First-in-Human Trial of the Oral Ataxia Telangiectasia and RAD3-Related (ATR) Inhibitor BAY 1895344 in Patients with Advanced Solid Tumors

Abstract

Targeting the ataxia telangiectasia and RAD3-related (ATR) enzyme represents a promising anticancer strategy for tumors with DNA damage response (DDR) defects and replication stress, including inactivation of ataxia telangiectasia mutated (ATM) signaling. We report the dose-escalation portion of the phase I first-in-human trial of oral ATR inhibitor BAY 1895344 intermittently dosed 5 to 80 mg twice daily in 21 patients with advanced solid tumors. The MTD was 40 mg twice daily 3 days on/4 days off. Most common adverse events were manageable and reversible hematologic toxicities. Partial responses were achieved in 4 patients and stable disease in 8 patients. Median duration of response was 315.5 days. Responders had ATM protein loss and/or deleterious ATM mutations and received doses ≥40 mg twice daily. Overall, BAY 1895344 is well tolerated, with antitumor activity against cancers with certain DDR defects, including ATM loss. An expansion phase continues in patients with DDR deficiency. SIGNIFICANCE: Oral BAY 1895344 was tolerable, with antitumor activity in heavily pretreated patients with various advanced solid tumors, particularly those with ATM deleterious mutations and/or loss of ATM protein; pharmacodynamic results supported a mechanism of action of increased DNA damage. Further study is warranted in this patient population.See related commentary by Italiano, p. 14.This article is highlighted in the In This Issue feature, p. 1.

Figure 1.

Pharmacokinetic and pharmacodynamic results. A, BAY 1895344 geometric mean plasma concentration over time after single-dose administration at cycle 1, day 1. B, BAY 1895344 geometric mean plasma concentration over time after multiple-dose administration at cycle 1, day 10. C, Example of on-treatment increase of tumor γ-H2AX and pKAP1 at baseline and cycle 1, day 10 in a patient with a BRCA1 germline mutation and high-grade serous platinum-refractory ovarian cancer. D, Percentage of γ-H2AX positive cells at baseline and post-treatment in biopsy pairs (n = 17). E, Percentage of γ-H2AX positive cells at baseline and post-treatment in biopsy pairs from patients with (n = 12) or without (n = 5) ATM protein expression. F, PD-L1 expression in baseline tumor biopsy samples. G, Comparison of PD-L1 expression at baseline with on-treatment paired biopsies in patients with ovarian (n = 6) and endometrial cancer (n = 2).
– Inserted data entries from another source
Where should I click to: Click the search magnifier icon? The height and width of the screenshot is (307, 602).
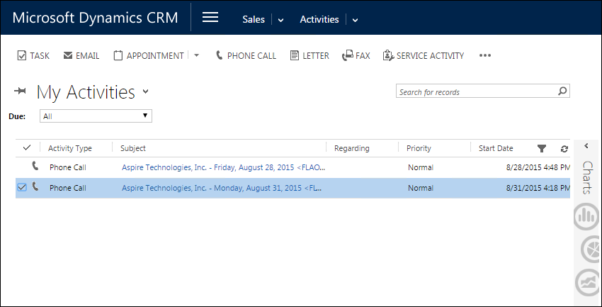[562, 91]
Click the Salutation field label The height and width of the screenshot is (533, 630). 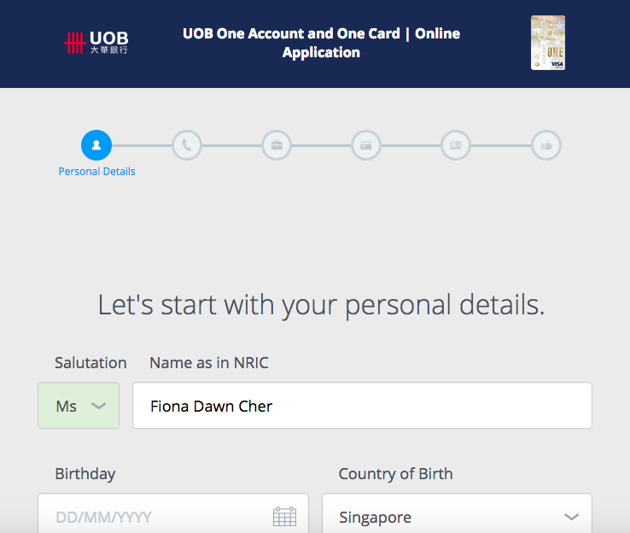[x=90, y=363]
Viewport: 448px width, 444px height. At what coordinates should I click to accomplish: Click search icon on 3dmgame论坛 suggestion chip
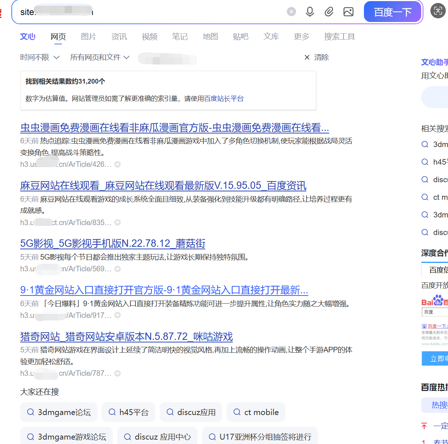coord(31,412)
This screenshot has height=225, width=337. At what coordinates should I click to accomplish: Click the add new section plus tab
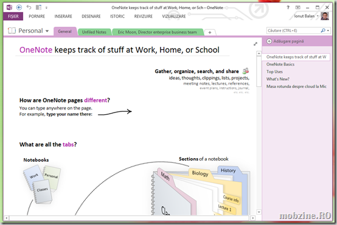pos(210,32)
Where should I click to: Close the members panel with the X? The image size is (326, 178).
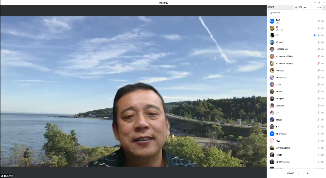(x=320, y=7)

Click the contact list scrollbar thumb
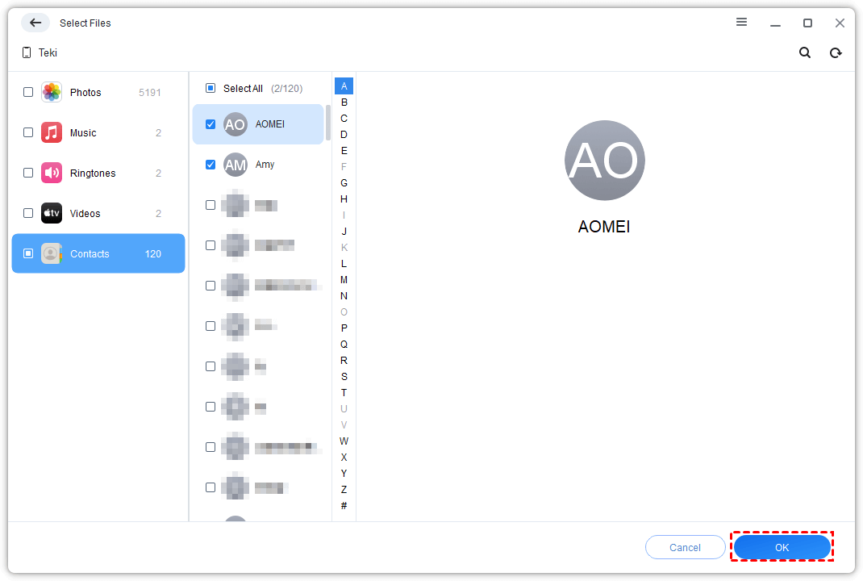click(328, 122)
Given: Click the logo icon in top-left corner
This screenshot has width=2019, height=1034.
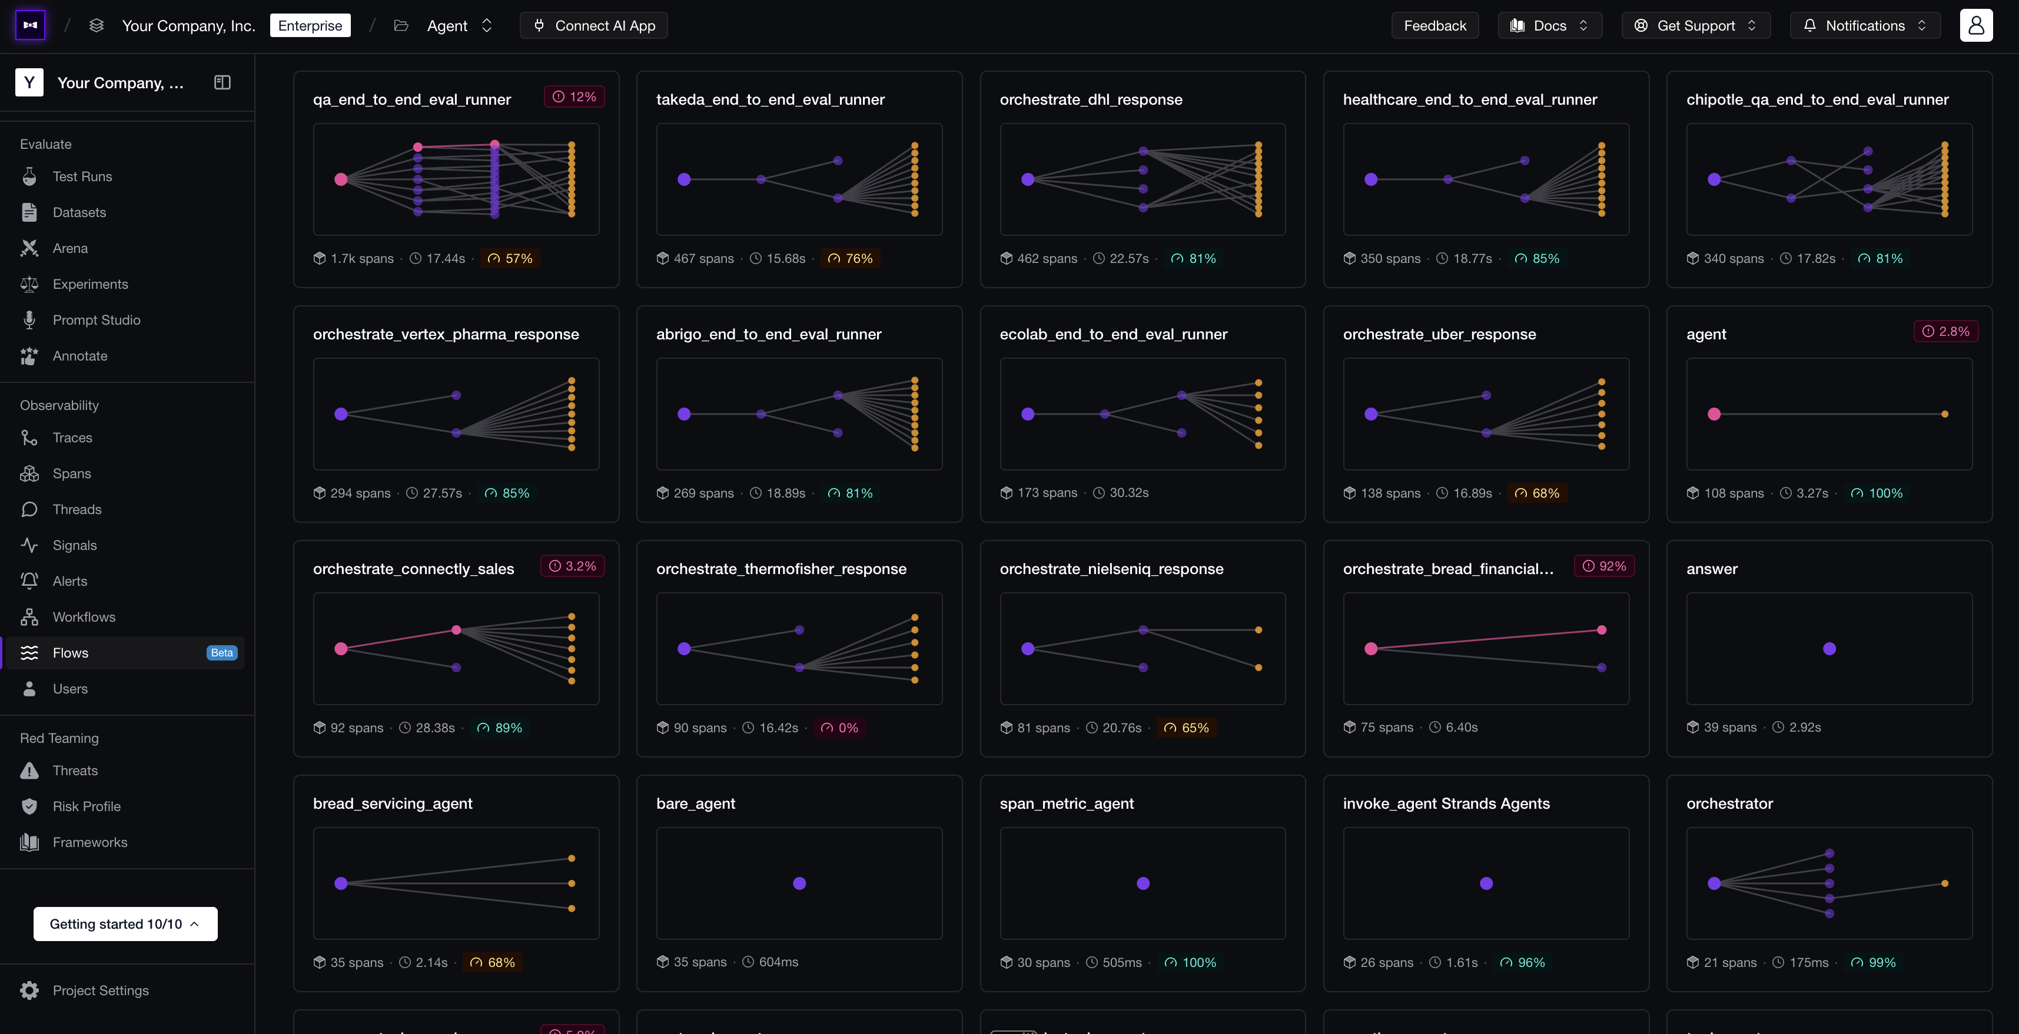Looking at the screenshot, I should [x=30, y=25].
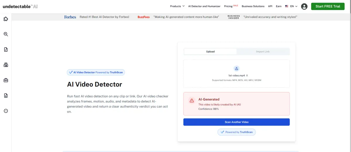Open the magnifier detector icon in sidebar

6,34
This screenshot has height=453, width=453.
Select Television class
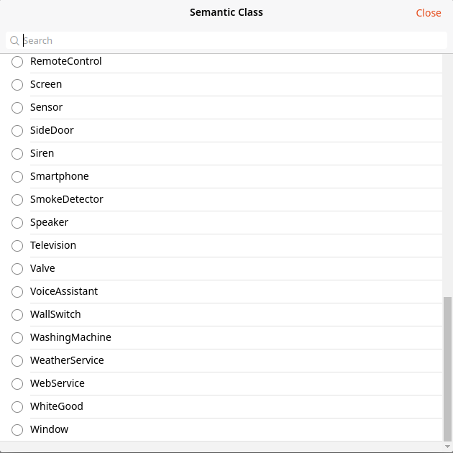pos(17,246)
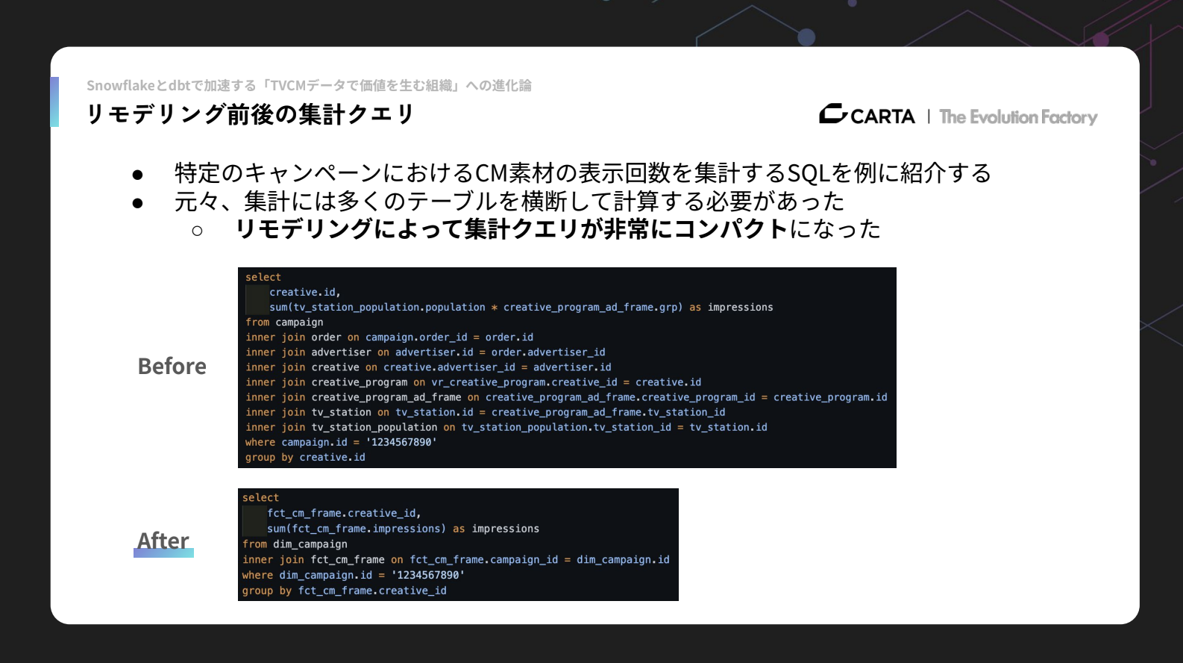Screen dimensions: 1183x663
Task: Click the '1234567890' value in After where clause
Action: point(427,575)
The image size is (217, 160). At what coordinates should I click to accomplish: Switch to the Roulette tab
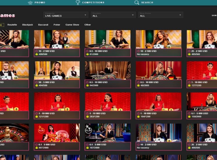[x=12, y=25]
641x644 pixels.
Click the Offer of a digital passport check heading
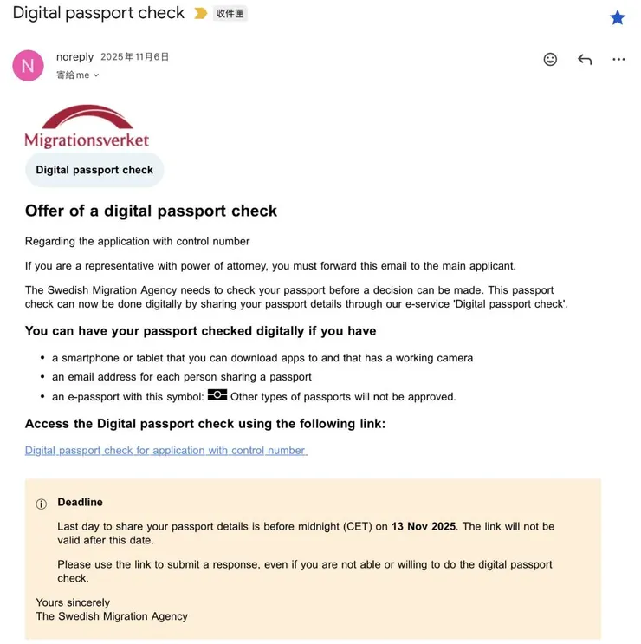151,211
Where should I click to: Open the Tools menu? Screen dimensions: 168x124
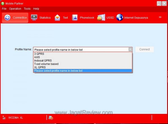[27, 9]
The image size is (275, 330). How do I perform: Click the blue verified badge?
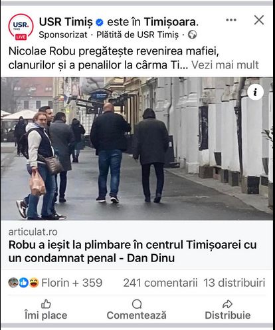(100, 22)
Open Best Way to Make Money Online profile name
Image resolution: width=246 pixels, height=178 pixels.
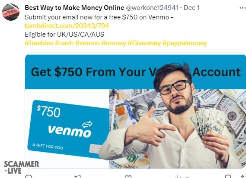pos(74,8)

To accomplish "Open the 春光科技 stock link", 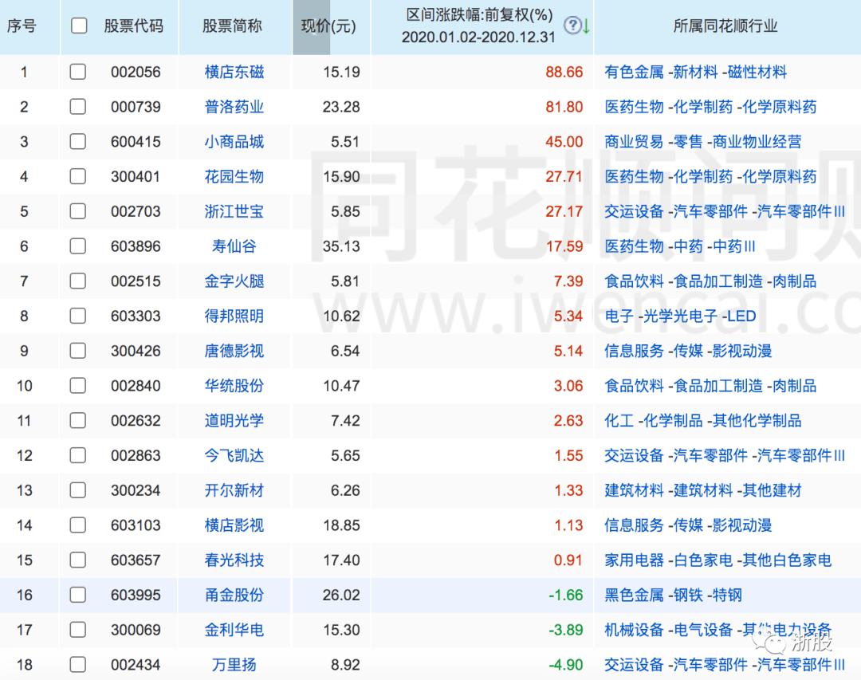I will click(234, 560).
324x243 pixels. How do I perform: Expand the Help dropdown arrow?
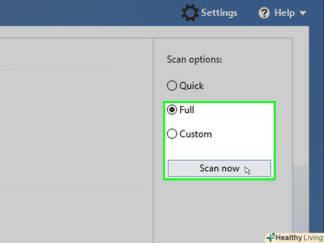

NS, not significant.

Figure 2.

Efficacy and clinical response results of BAY 1895344 in the dose-escalation part. A, Change in target lesion size, best response, ATM aberration status, and mutation status in the 20 patients with available data from post-baseline assessments. ^aAlternating dose; ^bOngoing with study treatment; ^c2 patients who achieved stable disease as RECIST best response had investigator-assessed clinical disease progression at the same time point and were therefore reported as having progressive disease. B, Durability of response in the 17 patients treated on the 3 days on/4 days off schedule who had post-baseline tumor assessments. C, Tumor reduction of −54% in a patient with tumor ATM protein loss by IHC and a germline ATM mutation with hormone receptor positive, human epidermal growth factor receptor 2-negative platinum-refractory breast cancer and 11 prior lines of systemic therapy. D, Tumor shrinkage of −19% and a significant cancer antigen 125 reduction in a patient with a BRCA1 germline mutation and high-grade serous platinum-refractory ovarian cancer, also refractory to prior poly (ADP-ribose) polymerase inhibition and immunotherapy. PD, progressive disease; PR, partial response; SD, stable disease.